R: Actually we do not know whether the simultaneous presence of Cas9 and unfunctional sgRNA genes on a plasmid is toxic. We just suggested it as a possible explaination why we could not obtain such a plasmid. We were able to obtain E. coli transformants, which according to the PCR analysis and phenotype did carry such a plasmid, but these transformants grew very slowly on solid medium, were unable to grow in liquid medium, and their cells tended to lyse. Most importantly. we failed to isolate the plasmid from these cells. We did not describe this in the manuscript since this was not the topic of our research. However we decided to mention possible incompatibility of Cas9 and sgRNA genes in E.coli since our approach escapes this potential problem.

Q4- In the discussion section, the authors say: “ This may appear to decrease transformation efficiency compared to the setup using a single circular plasmid possessing both sgRNA and Cas9-encoding genes.” Considering this important point, can this method be used for industrial application? What are the major challenges to scale-up such method?

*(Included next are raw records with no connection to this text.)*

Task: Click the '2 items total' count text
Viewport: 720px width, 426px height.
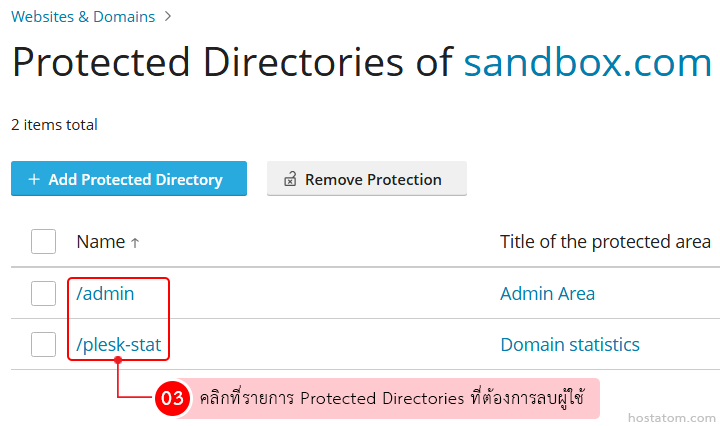Action: click(54, 125)

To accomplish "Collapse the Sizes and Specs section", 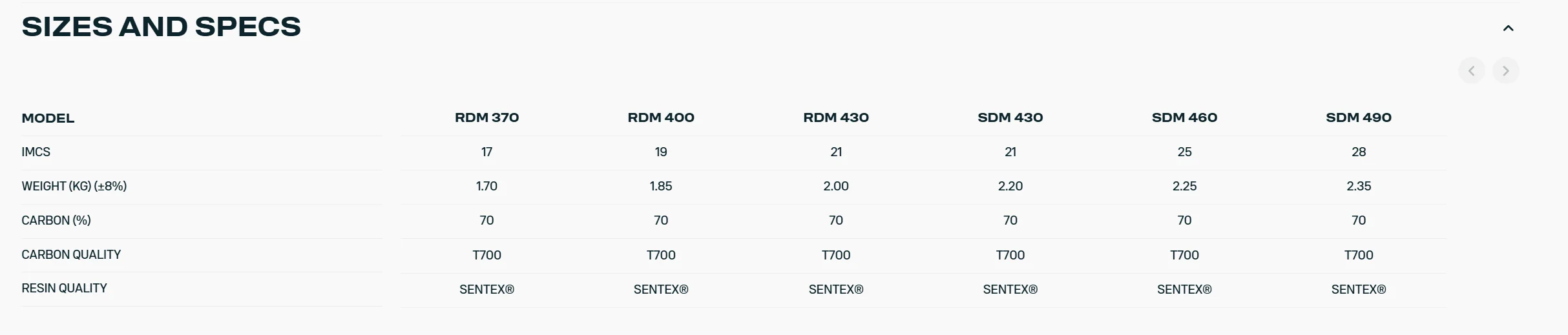I will pos(1508,28).
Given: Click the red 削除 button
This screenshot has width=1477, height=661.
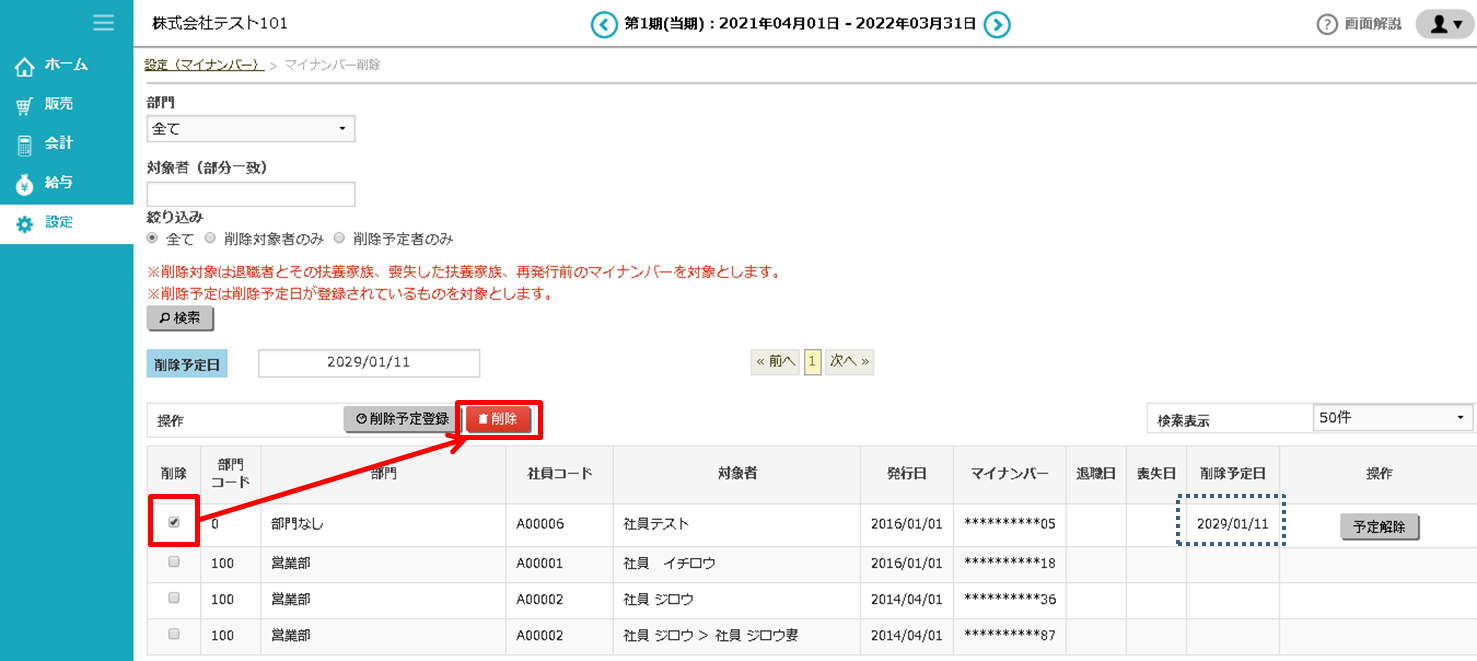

R: We are sorry, but we do not understand why yeast transformation should be scaled up for industrial applications.

 

Q5- Around 25% of the references are self-citation. This must be reduced to a normal range .

R: This relates only to one of the co-authors, who has been working with Ogataea yeast approximately 30 years and was involved in construction of many strains and plasmids, which were described in different papers. Some of observations and materials described in those publications were used in this manuscript and we have to cite them. To reduce the share of self-citation, we have added several more papers cited in the Introduction.

 

Q6- Overall, the paper has been prepared in an organized manner. However, the content of the manuscript is more suitable for a journal that publishes novel “protocols”

R: We disagree with this statement. Indeed, our work has led to development of a protocol but this required considerable research efforts, which are described in the manuscript. In addition, the paper is the first to describe the possibility of obtaining novel auxotrophic mutants via inactivation of the MET8 in Komagataella phaffii, and shows that this gene deletion causes accumulation of fluorescent porphyrins in in this yeast.